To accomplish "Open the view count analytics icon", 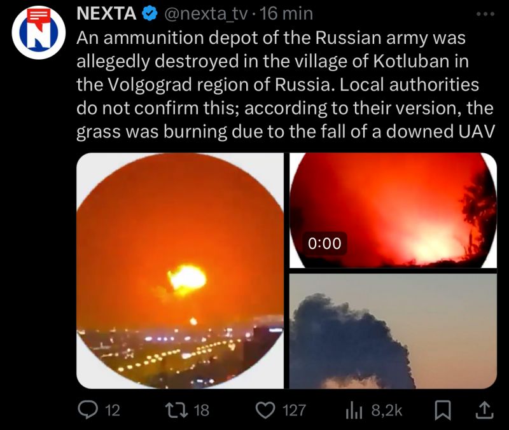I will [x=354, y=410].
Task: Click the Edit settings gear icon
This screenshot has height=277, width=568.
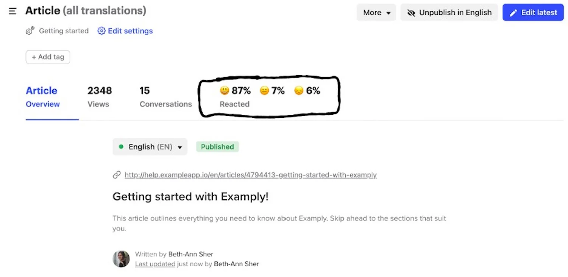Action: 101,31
==
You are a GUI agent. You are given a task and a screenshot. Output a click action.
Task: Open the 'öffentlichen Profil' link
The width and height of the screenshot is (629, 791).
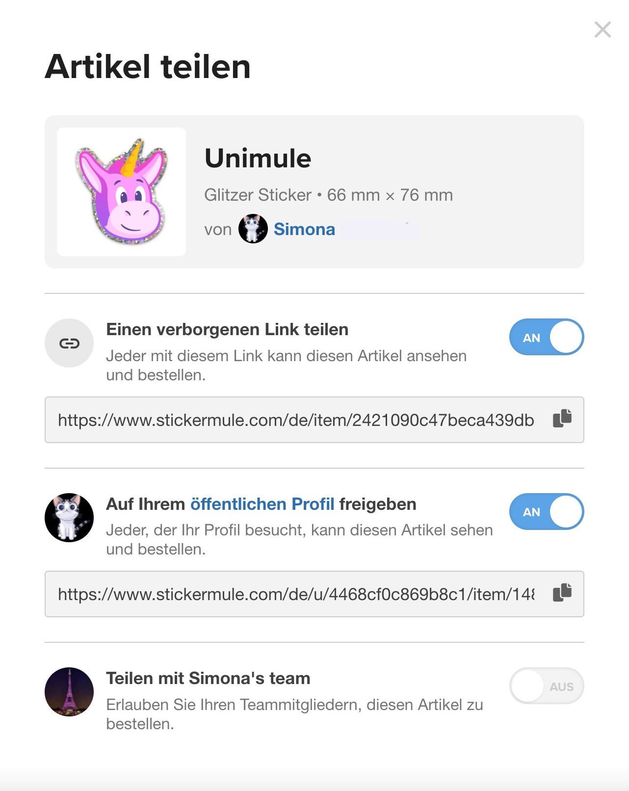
* * *
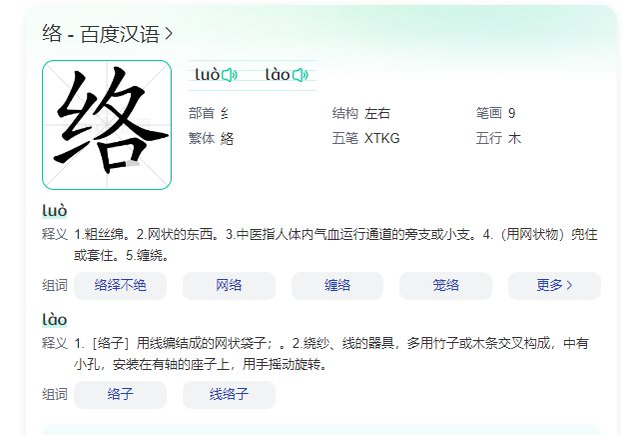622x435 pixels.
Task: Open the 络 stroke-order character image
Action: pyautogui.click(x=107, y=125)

◆ **EXERCISE**:
Duplicate the three lines of the items from the line containing "622x435 pixels." down to the line containing "Action: pyautogui.click(x=107, y=125)", including both of them. Leave out the pictures.

◆ **EXPECTED ANSWER**:
622x435 pixels.
Task: Open the 络 stroke-order character image
Action: pyautogui.click(x=107, y=125)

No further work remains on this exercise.